A week passed, and the solicitor came back off holiday. Then the problems really started. The final payment was made. The sellers wanted interest on it, for the three weeks they didn’t have the money. They eventually got it. Then they waited for the cheque to clear. The result as far as we were concerned was that every day in the second week we packed, got ready to leave, and were told that it’d happen tomorrow instead. To quote J. Cleese in ‘Clockwise’, “I can stand the despair, it’s the hope”. And there was nothing we, or our landlord, could do but watch as the solicitors’ wrangled and raked in the fees. I took to making up solicitor jokes:

  • Q. How many solicitors does it take to wall-paper a bedroom?
  • A. Two – if you slice them thinly enough.
  • Q. Why do solicitors only make love with their wives on top?
  • A. Because all they can do is fuck up.

My response to the news we had finally prised the keys out of the solicitor’s grip and had a home to go to was unsurprisingly mute cynicism. I’d sunk into a numb single-mindedness, unable to think about anything else, yet going round in mental circles. “That’s nice” was about as far as I could get.

Early Greek philosophers adopted a spartan lifestyle to concentrate their minds – for instance Diogenes lived in a barrel. Having spent 18 days with no possessions, wearing the same tie to work thirteen days on the trot and living out of plastic bags, I can thus disclose the great truth revealed to me in a vision: INXS and Transvision Vamp are actually the same band. No, really – apart from Wendy James, how many members of TV can most people name?
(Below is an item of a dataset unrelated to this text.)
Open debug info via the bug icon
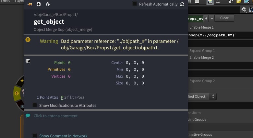This screenshot has height=138, width=253. pyautogui.click(x=48, y=4)
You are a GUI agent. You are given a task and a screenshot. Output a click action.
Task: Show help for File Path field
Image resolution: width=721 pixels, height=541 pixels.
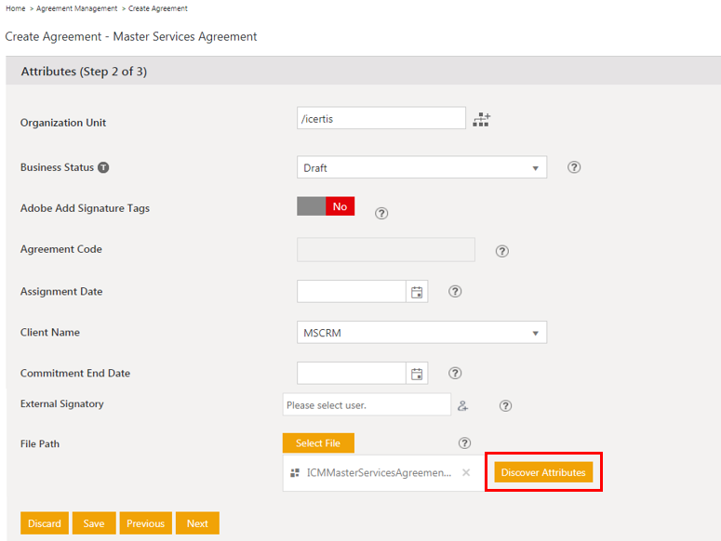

And apart from Michael Hutchence, does anyone know who INXS are? I rest my case. But do they just swap singers, or is Wendy really Michael in drag? And where did Eighth Wonder/Patsy Kensit fit in? Or was this all a hallucination brought on by too much Kentucky Fried Chicken?

In any case, I’ve learned at least one thing. My parents have stayed in the same house ever since they got married, thirty years ago. I am now entirely convinced they’ve got the right idea.